L’enjeu est double : du point de vue de l’immortalité de l’âme (qui est le grand sujet de ce chapitre des Corinthiens), l’esprit est ce qui ressuscite en nous, ce qui est le plus éloigné de la matière corruptible, ce qui en nous est à l’origine de toutes les actions désintéressées, accomplies pour autre chose qu’un intérêt matériel : soit par amour, soit par haine. On retrouve mention de cet « esprit » dans la vieille liturgie du baptême des enfants (on reconnaît plusieurs fois cette distinction dans le baptême des adultes), Le prêtre a ce mot, caractéristique de l’anthropologie primitive que nous cherchons à caractériser : « Sors de cet enfant esprit impur et cède la place à un esprit saint ». Notre esprit (spiritus) est soit habité par Satan soit sublimé par le Christ. Nous n’avons pas d’autre choix. Comme le dit saint Paul : « Vient-il de la terre », c’est un esprit de mort. « Vient-il du Ciel », c’est un « esprit vivifiant », non seulement vivant en lui-même mais qui apporte la vie au corps qui deviendra un corps glorieux. Saint Paul a cette formule qui résume tout et qui manifeste ce qu’est la destinée humaine : « L’homme semé corps psychique ressuscite esprit vivifiant ».

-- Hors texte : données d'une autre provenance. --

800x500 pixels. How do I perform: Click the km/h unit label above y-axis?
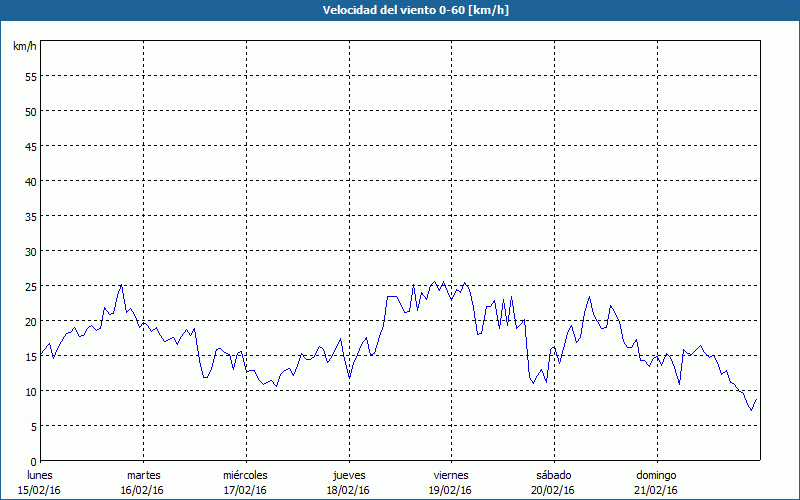tap(25, 46)
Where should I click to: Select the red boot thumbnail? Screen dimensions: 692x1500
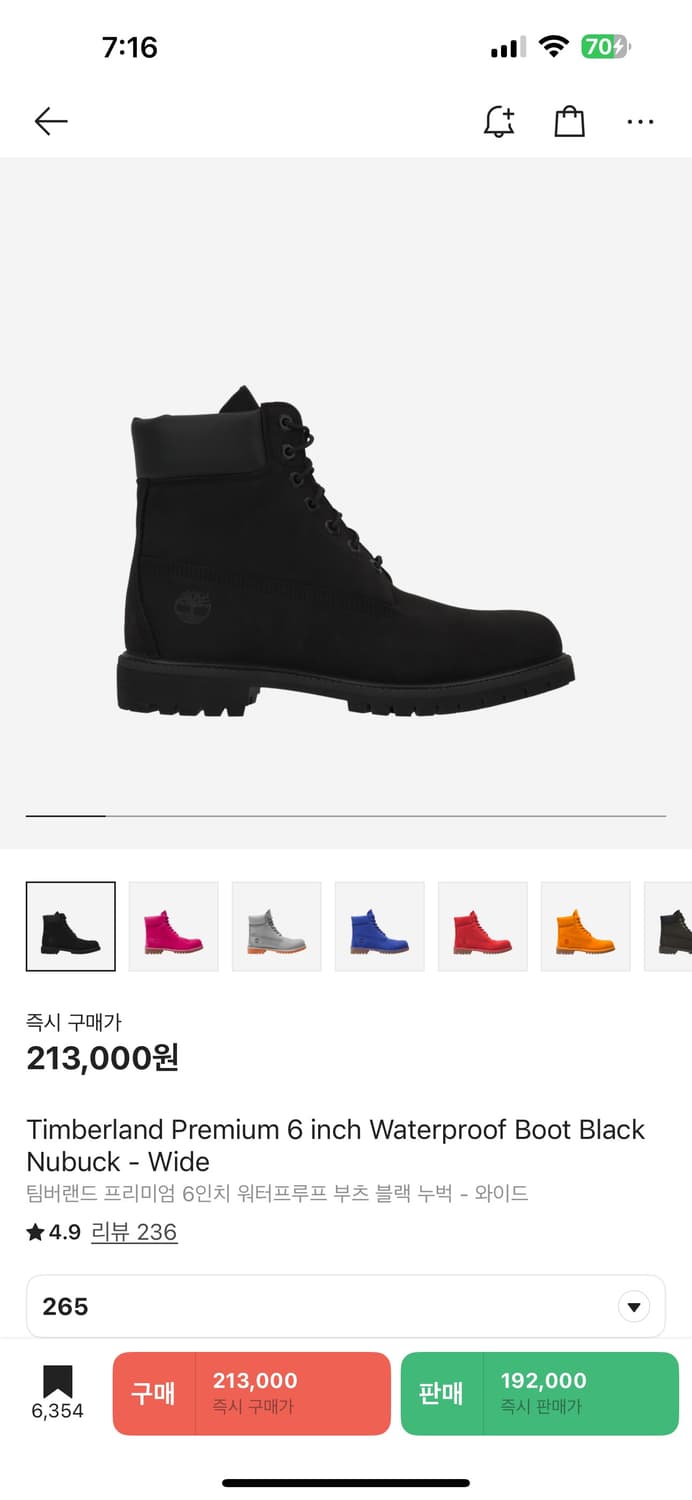pyautogui.click(x=483, y=926)
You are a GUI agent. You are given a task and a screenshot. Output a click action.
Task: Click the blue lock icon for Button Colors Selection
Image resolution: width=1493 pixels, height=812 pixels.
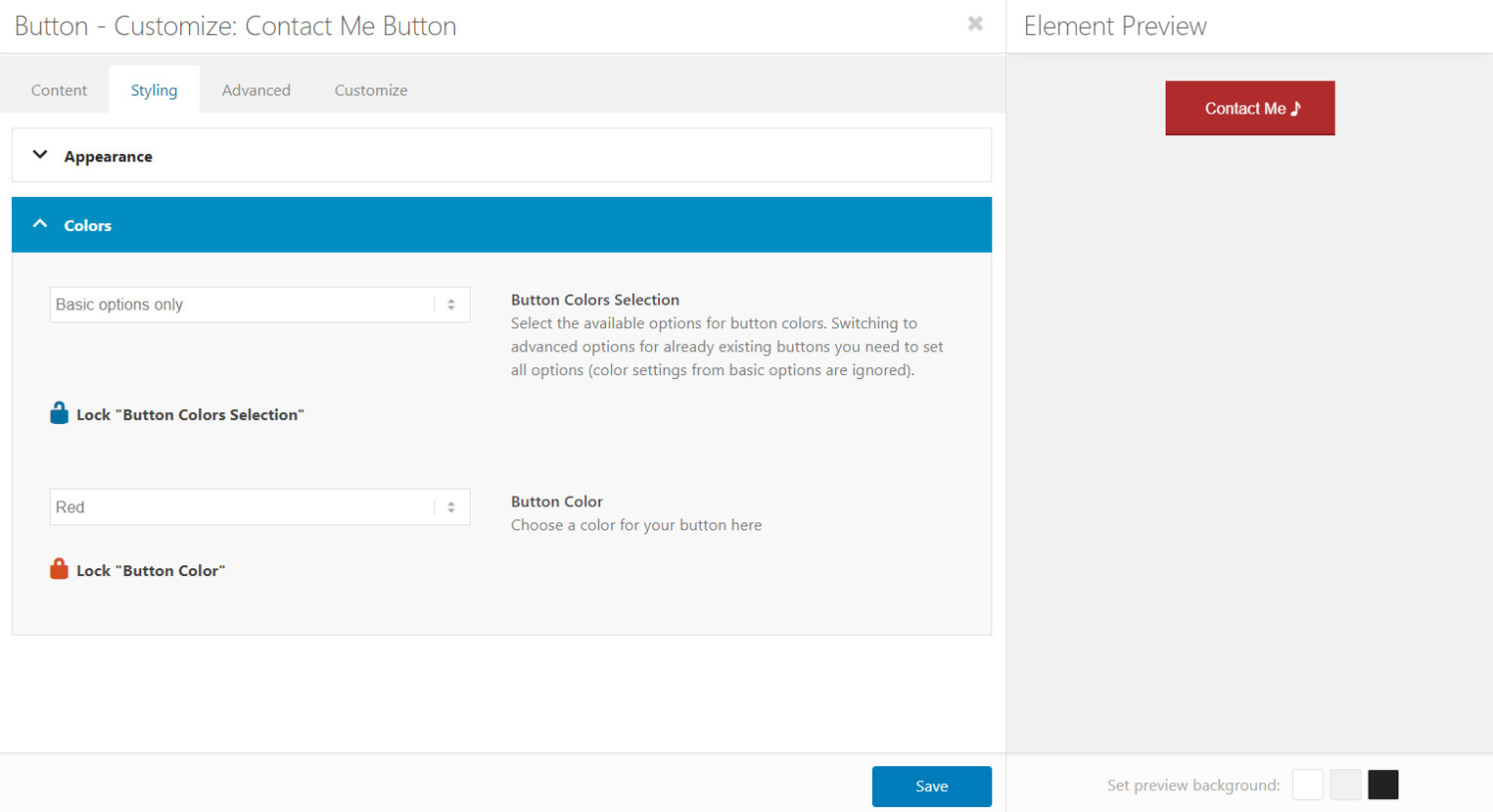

La question qui vient immédiatement à l’esprit et qui redouble l’enjeu, c’est pour chacun : qu’en est-il de mon esprit ? En ai-je découvert l’existence ou bien est-ce que je me contente habituellement, pour décider des actes que je pose, de rationaliser et de ratiociner ? Est-ce que, comme le pensaient Bentham, Stuart Mill et les utilitaristes anglais, je me contente de savoir compter pour comprendre quel est mon intérêt sur cette terre ? Est-ce que la vie, est-ce que le bonheur est une chose qui se calcule ? Si c’est le cas, je n’ai besoin que de ma raison qui, quand je suis concerné, sait parfaitement compter le nombre, l’intensité, les conditions de mes bonnes fortunes. N’ai-je pas commencé à comprendre, à travers un certain nombre de signes, que la vie est ailleurs que dans les comptes et les démonstrations ? Les actes dont je suis le plus authentiquement fier sur le long terme, sont les actes à travers lesquels j’ai été capable de me dépasser moi-même, les actes qui ne m’ont pas forcément été suggéré par la raison, mais par l’esprit.
Attention : le bien n’est pas le fruit du calcul, on ne fait pas le bien d’instinct, on le fait par l’esprit. Mais comme dit encore saint Paul dans le même passage que nous avons cité : « Ce qui vient d’abord, ce n’est pas le spirituel mais le psychique ». La vie est un long apprentissage du spirituel qui est en nous, mais qui « vient après » le psychique. Il nous faut réveiller notre esprit qui trop souvent, à force de ne venir qu’après les sens et la raison, ne vient jamais, étouffé qu’il est par les convoitises qui nous dévorent ou les calculs qui nous absorbent. Il nous faut faire un examen de conscience pour savoir si nous ne nous sommes pas laissé coloniser par le péché, que l’esprit qui nous anime ne soit pas l’esprit impur (à l’aise dans le lucre et dans le stupre, si j’ose l’assonance), mais que ce soit l’amour, cet amour qui est seul capable de trouver son centre ailleurs qu’en nous-mêmes.
Voyez que lorsque nous répondons au prêtre qui célèbre et nous dit : « Le Seigneur est avec vous », nous répondons beaucoup de choses quand nous disons : « Et avec ton esprit ». Nous l’exhortons à porter Dieu en lui, non pas seulement en vertu du service qu’il rend à la communauté par sa capacité à célébrer les saints Mystères, mais parce qu’il est, comme chacun des fidèles, un homme appelé par le Christ, qui par son esprit, sceau de la ressemblance divine, partie la plus personnelle, la plus intime de chaque individu, vient du Ciel pour y revenir.